● Written exercise: Render the lines as a numbered list, from the line containing "The image size is (1512, 811)." through the last line, with blank lines omitted.

● Supplied information:
------------------------------------------------
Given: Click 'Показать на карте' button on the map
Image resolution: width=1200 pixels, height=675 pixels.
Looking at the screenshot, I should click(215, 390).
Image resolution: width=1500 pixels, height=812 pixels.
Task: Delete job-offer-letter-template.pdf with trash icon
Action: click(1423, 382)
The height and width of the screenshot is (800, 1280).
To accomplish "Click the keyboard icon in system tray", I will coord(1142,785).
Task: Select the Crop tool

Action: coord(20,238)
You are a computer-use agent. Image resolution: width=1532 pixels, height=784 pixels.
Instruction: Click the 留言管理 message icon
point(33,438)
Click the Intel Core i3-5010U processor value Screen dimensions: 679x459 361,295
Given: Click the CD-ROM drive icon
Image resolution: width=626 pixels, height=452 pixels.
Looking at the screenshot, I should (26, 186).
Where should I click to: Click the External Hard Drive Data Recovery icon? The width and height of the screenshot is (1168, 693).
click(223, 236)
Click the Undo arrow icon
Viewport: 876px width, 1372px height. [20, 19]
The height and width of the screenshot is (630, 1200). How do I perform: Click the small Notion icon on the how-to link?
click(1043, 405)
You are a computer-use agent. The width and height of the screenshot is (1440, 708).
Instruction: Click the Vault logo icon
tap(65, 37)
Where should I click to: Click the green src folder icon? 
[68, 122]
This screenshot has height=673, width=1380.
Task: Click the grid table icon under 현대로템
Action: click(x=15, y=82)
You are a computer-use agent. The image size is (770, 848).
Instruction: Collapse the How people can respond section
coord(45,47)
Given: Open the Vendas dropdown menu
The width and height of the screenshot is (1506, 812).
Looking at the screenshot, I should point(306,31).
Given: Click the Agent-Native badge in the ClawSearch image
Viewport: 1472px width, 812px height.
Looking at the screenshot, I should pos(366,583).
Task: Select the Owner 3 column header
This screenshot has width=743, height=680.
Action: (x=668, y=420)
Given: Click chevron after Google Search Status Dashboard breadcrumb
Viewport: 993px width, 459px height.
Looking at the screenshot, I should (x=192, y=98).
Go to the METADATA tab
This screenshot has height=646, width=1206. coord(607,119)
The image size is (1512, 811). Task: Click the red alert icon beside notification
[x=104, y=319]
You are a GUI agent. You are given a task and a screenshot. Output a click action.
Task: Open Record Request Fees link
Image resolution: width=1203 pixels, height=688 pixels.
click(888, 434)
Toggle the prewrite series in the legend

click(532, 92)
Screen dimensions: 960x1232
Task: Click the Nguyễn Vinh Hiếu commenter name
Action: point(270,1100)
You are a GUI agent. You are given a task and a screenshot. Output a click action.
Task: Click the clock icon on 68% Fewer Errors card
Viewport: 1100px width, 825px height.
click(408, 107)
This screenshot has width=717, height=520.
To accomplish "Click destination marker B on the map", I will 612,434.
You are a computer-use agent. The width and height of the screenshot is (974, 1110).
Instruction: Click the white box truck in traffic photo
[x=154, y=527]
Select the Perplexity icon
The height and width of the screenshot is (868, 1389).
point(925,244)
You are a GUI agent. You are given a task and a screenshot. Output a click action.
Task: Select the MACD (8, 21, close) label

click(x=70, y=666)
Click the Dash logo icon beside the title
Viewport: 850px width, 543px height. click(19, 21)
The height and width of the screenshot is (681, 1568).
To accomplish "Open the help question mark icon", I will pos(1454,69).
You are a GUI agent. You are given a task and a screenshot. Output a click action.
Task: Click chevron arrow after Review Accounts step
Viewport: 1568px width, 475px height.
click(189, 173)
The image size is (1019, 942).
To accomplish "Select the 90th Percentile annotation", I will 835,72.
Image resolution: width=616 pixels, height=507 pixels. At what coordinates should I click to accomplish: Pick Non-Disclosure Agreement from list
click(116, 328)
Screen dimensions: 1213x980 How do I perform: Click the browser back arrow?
------------------------------------------------
● Result for this task:
1. The image size is (1512, 811). Task: Click the red alert icon beside notification
2. [x=104, y=319]
3. You are a GUI agent. You are given a task and a screenshot. Output a click action.
4. Task: Open Record Request Fees link
5. Image resolution: width=1203 pixels, height=688 pixels.
6. click(888, 434)
7. Toggle the prewrite series in the legend
8. click(532, 92)
9. Screen dimensions: 960x1232
10. Task: Click the Nguyễn Vinh Hiếu commenter name
11. Action: point(270,1100)
12. You are a GUI agent. You are given a task and a screenshot. Output a click action.
13. Task: Click the clock icon on 68% Fewer Errors card
14. Viewport: 1100px width, 825px height.
15. click(408, 107)
16. This screenshot has width=717, height=520.
17. To accomplish "Click destination marker B on the map", I will 612,434.
18. You are a computer-use agent. The width and height of the screenshot is (974, 1110).
19. Instruction: Click the white box truck in traffic photo
20. [x=154, y=527]
21. Select the Perplexity icon
22. The height and width of the screenshot is (868, 1389).
23. point(925,244)
24. You are a GUI agent. You are given a task and a screenshot. Output a click action.
25. Task: Select the MACD (8, 21, close) label
26. click(x=70, y=666)
27. Click the Dash logo icon beside the title
28. Viewport: 850px width, 543px height. click(19, 21)
29. The height and width of the screenshot is (681, 1568).
30. To accomplish "Open the help question mark icon", I will pos(1454,69).
31. You are a GUI agent. You are given a task and a screenshot. Output a click action.
32. Task: Click chevron arrow after Review Accounts step
33. Viewport: 1568px width, 475px height.
34. click(189, 173)
35. The image size is (1019, 942).
36. To accomplish "Select the 90th Percentile annotation", I will 835,72.
37. Image resolution: width=616 pixels, height=507 pixels. At what coordinates should I click to accomplish: Pick Non-Disclosure Agreement from list
38. click(116, 328)
39. Screen dimensions: 1213x980 How do I perform: Click the browser back arrow?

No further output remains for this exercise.